Exercise objective:
Put every line of the records below into a numbered list, leaving out the blank lines.

Records of target coordinates:
______

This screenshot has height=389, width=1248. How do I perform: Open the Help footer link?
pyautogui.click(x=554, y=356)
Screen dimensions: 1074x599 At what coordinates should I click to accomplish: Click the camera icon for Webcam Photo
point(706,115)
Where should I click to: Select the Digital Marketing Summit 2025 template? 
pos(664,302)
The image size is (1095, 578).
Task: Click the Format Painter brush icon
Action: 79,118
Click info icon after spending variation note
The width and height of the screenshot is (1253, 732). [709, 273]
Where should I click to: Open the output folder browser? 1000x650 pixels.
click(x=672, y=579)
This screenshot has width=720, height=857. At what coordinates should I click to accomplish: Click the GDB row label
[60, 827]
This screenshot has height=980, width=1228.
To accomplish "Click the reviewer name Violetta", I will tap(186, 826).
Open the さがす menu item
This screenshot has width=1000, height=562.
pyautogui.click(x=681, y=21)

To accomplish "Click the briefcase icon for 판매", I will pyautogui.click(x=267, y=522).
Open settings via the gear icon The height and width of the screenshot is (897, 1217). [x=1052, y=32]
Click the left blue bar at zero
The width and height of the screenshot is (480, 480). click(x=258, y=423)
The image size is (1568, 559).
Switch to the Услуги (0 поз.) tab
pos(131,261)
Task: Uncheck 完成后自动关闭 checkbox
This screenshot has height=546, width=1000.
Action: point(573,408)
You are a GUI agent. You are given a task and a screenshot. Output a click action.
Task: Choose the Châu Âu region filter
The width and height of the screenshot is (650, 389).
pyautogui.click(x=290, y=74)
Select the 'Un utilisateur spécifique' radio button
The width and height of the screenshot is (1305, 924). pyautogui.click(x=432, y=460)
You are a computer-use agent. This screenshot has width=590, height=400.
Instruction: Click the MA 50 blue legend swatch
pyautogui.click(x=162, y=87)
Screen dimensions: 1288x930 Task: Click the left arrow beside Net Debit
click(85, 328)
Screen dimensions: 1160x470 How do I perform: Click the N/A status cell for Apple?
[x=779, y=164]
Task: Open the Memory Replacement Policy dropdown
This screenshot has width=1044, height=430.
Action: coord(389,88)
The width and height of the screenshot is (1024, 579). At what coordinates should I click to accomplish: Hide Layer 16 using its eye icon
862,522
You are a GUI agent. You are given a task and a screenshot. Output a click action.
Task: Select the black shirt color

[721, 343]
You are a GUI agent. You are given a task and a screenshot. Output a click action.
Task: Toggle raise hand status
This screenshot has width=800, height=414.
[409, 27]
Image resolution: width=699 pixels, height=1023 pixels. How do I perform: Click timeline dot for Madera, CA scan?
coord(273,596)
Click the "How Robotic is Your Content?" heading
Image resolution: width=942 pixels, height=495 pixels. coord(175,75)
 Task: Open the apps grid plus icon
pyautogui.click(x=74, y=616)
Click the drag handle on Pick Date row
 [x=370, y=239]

______

Result for this exercise:
1. This screenshot has height=389, width=1248. How do I perform: Open the Help footer link?
2. pyautogui.click(x=554, y=356)
3. Screen dimensions: 1074x599 At what coordinates should I click to accomplish: Click the camera icon for Webcam Photo
4. point(706,115)
5. Where should I click to: Select the Digital Marketing Summit 2025 template? 
6. pos(664,302)
7. The image size is (1095, 578).
8. Task: Click the Format Painter brush icon
9. Action: 79,118
10. Click info icon after spending variation note
11. The width and height of the screenshot is (1253, 732). [709, 273]
12. Where should I click to: Open the output folder browser? 1000x650 pixels.
13. click(x=672, y=579)
14. This screenshot has width=720, height=857. At what coordinates should I click to accomplish: Click the GDB row label
15. [60, 827]
16. This screenshot has height=980, width=1228.
17. To accomplish "Click the reviewer name Violetta", I will tap(186, 826).
18. Open the さがす menu item
19. This screenshot has width=1000, height=562.
20. pyautogui.click(x=681, y=21)
21. To accomplish "Click the briefcase icon for 판매", I will pyautogui.click(x=267, y=522).
22. Open settings via the gear icon The height and width of the screenshot is (897, 1217). [x=1052, y=32]
23. Click the left blue bar at zero
24. The width and height of the screenshot is (480, 480). click(x=258, y=423)
25. The image size is (1568, 559).
26. Switch to the Услуги (0 поз.) tab
27. pos(131,261)
28. Task: Uncheck 完成后自动关闭 checkbox
29. This screenshot has height=546, width=1000.
30. Action: point(573,408)
31. You are a GUI agent. You are given a task and a screenshot. Output a click action.
32. Task: Choose the Châu Âu region filter
33. The width and height of the screenshot is (650, 389).
34. pyautogui.click(x=290, y=74)
35. Select the 'Un utilisateur spécifique' radio button
36. The width and height of the screenshot is (1305, 924). pyautogui.click(x=432, y=460)
37. You are a computer-use agent. This screenshot has width=590, height=400.
38. Instruction: Click the MA 50 blue legend swatch
39. pyautogui.click(x=162, y=87)
40. Screen dimensions: 1288x930 Task: Click the left arrow beside Net Debit
41. click(85, 328)
42. Screen dimensions: 1160x470 How do I perform: Click the N/A status cell for Apple?
43. [x=779, y=164]
44. Task: Open the Memory Replacement Policy dropdown
45. This screenshot has width=1044, height=430.
46. Action: coord(389,88)
47. The width and height of the screenshot is (1024, 579). At what coordinates should I click to accomplish: Hide Layer 16 using its eye icon
48. 862,522
49. You are a GUI agent. You are given a task and a screenshot. Output a click action.
50. Task: Select the black shirt color
51. [721, 343]
52. You are a GUI agent. You are given a task and a screenshot. Output a click action.
53. Task: Toggle raise hand status
54. This screenshot has width=800, height=414.
55. [409, 27]
56. Image resolution: width=699 pixels, height=1023 pixels. How do I perform: Click timeline dot for Madera, CA scan?
57. coord(273,596)
58. Click the "How Robotic is Your Content?" heading
59. Image resolution: width=942 pixels, height=495 pixels. coord(175,75)
60.  Task: Open the apps grid plus icon
61. pyautogui.click(x=74, y=616)
62. Click the drag handle on Pick Date row
63.  [x=370, y=239]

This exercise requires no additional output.